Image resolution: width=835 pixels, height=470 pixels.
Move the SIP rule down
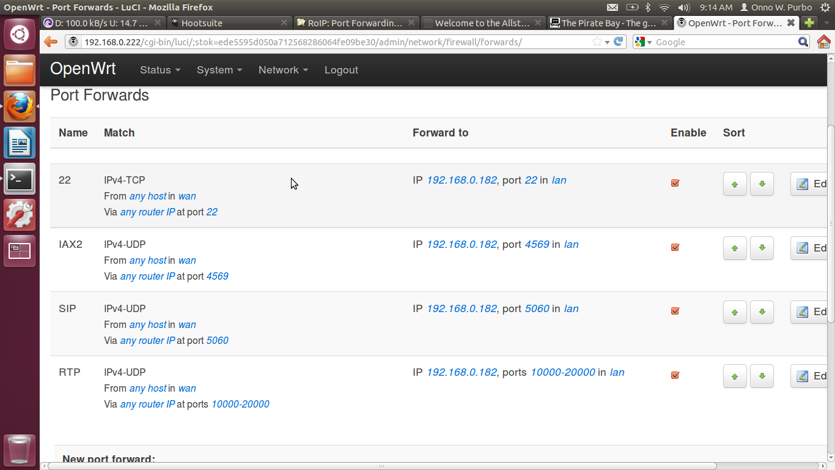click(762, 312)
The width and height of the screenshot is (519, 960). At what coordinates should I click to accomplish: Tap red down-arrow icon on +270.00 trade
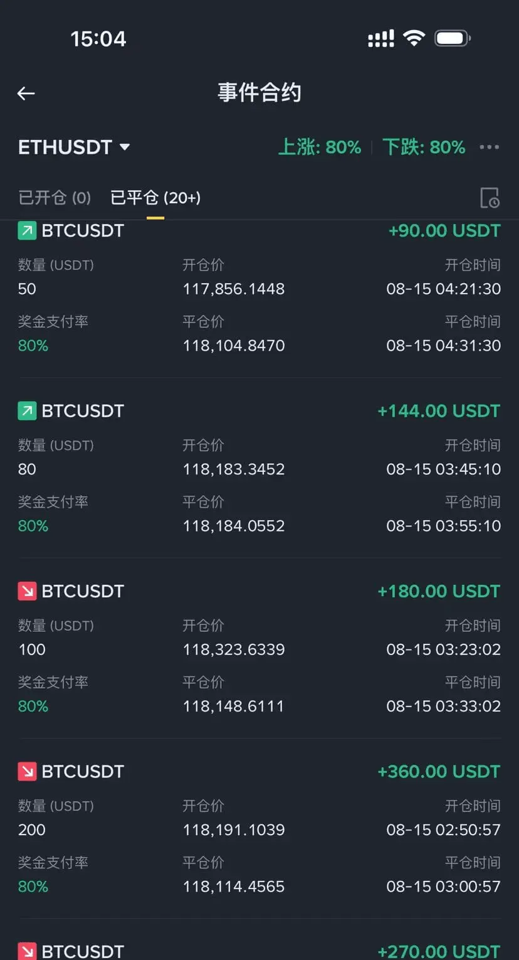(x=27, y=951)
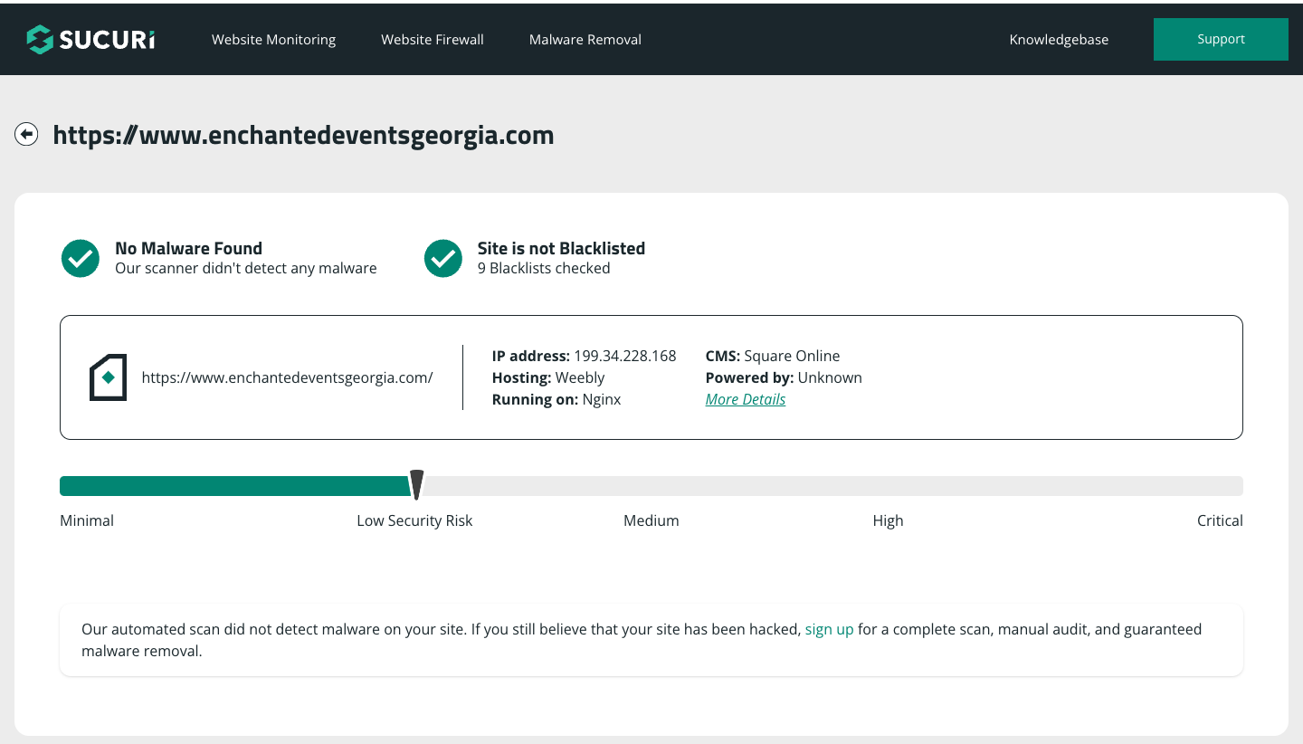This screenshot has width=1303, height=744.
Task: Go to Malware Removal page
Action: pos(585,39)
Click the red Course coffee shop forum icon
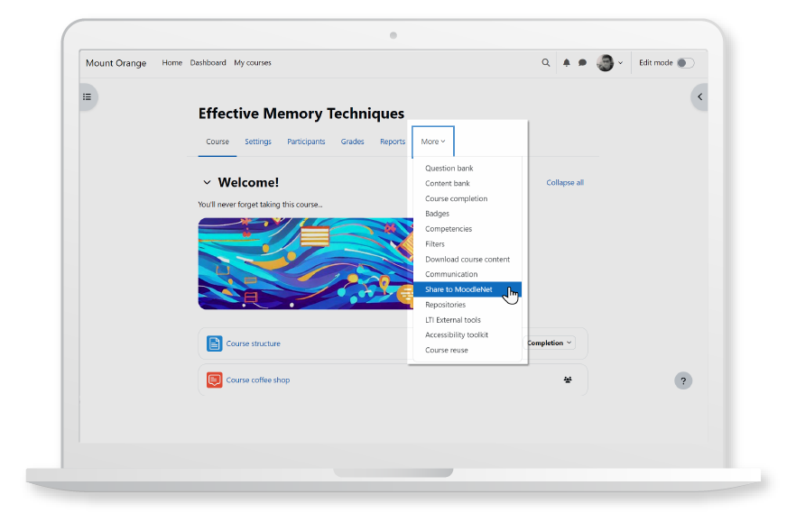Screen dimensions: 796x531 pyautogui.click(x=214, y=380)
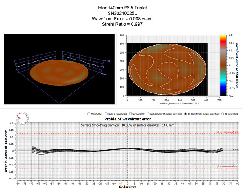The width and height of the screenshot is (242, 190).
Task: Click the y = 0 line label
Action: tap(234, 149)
◆ ◆ ◆
= EXERCISE GOAL =
The entries above should be retyped exactly, minus any pictures.

= TASK RESPONSE =
Image resolution: width=835 pixels, height=470 pixels.
Move the SIP rule down
click(762, 312)
The width and height of the screenshot is (519, 960). At what coordinates should I click to accomplish: Tap red down-arrow icon on +270.00 trade
(x=27, y=951)
This screenshot has width=1303, height=744.
Task: Go to Malware Removal page
Action: pos(585,39)
Click the red Course coffee shop forum icon
Screen dimensions: 796x531 pyautogui.click(x=214, y=380)
The width and height of the screenshot is (242, 190).
Task: Click the y = 0 line label
Action: tap(234, 149)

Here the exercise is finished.